E.G. We used to have a general manager at where I worked some 30 years ago who handled a time theft case this way; he brought the guy into his office with a manager, laid down the time theft amount and days time theft occurred and gave the guy two options. Walk out the door, or work and pay it back; if you choose to be dishonest we have no use for you, leave. If you choose to be honest, pay it back, show me you can be a moral person, we're even. That person chose to pay it back, and they stayed with that company some 20 additional years.

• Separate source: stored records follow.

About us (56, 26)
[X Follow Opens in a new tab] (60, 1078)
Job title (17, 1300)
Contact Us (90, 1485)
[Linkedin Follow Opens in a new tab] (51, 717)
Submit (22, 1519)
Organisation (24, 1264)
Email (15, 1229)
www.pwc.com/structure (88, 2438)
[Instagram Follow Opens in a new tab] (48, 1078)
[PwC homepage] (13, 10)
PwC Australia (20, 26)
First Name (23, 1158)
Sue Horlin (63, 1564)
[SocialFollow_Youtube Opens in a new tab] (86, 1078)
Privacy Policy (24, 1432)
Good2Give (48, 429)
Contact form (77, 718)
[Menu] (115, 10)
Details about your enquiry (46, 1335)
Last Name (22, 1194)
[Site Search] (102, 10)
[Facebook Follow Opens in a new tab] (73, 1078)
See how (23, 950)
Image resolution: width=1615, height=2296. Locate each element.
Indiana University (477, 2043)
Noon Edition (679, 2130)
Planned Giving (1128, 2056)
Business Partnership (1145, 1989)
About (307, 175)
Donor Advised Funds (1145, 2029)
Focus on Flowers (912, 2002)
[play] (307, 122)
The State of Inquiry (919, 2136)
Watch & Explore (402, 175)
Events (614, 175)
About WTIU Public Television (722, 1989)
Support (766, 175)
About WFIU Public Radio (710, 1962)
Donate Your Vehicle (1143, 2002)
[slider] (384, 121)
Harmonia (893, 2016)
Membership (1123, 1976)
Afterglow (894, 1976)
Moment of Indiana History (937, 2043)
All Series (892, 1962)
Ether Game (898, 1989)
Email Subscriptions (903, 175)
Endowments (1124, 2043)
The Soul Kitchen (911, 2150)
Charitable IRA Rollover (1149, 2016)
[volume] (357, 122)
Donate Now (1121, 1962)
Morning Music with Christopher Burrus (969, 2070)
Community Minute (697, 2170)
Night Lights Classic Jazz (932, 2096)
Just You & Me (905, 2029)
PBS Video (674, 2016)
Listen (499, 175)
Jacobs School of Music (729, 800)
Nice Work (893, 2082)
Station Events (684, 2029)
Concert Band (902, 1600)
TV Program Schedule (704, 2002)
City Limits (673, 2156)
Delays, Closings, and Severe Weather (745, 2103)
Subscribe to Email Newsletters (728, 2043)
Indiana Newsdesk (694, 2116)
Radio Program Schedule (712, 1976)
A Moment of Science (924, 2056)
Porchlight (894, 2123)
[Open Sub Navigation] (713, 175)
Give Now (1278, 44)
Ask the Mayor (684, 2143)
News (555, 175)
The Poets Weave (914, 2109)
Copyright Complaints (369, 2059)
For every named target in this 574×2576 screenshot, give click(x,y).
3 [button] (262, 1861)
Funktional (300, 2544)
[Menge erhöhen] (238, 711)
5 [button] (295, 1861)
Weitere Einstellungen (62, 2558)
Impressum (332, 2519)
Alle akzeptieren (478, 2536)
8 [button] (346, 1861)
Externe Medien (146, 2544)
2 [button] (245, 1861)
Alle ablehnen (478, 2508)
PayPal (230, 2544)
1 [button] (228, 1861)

Any other quality is secondary. You don't have to know a library of algorithms or what the latest and greatest API is to be a great leader or even a competent programmer. Those things are distractions from understanding the fundamental theories and best practices of computer science anyway, and a lot of it is technological imperialism delivered through marketing to management already very aware technology needs to be inhibited for them to stay employed.

Another very large organization I worked for had a standard software they had deployed all over the organization, and one department, a lab, had a bar-coding requirement for data entry to eliminate very costly problems that traced back to the lab. It wasn't my department's job to build infrastructure for them, and they had budgetary constraints that kept them from updating. I suggested they ask the staff to change the font of the text to a bar-code font which is something after doing 5 minutes of google research, I discovered the app allowed. I closed out the ticket and referenced that as a suggestion, and gave them the ticket to reference later. Lo and behold, 2 months later, they get a estimate for $50,000. This organization is one of the biggest employers in the US, and routinely mergers with another company about once every other year. There is no leadership in their organization, and we all suffer for it.


How is that his job? Stop being a silicon valley hippie for a second and think about how realistic that is.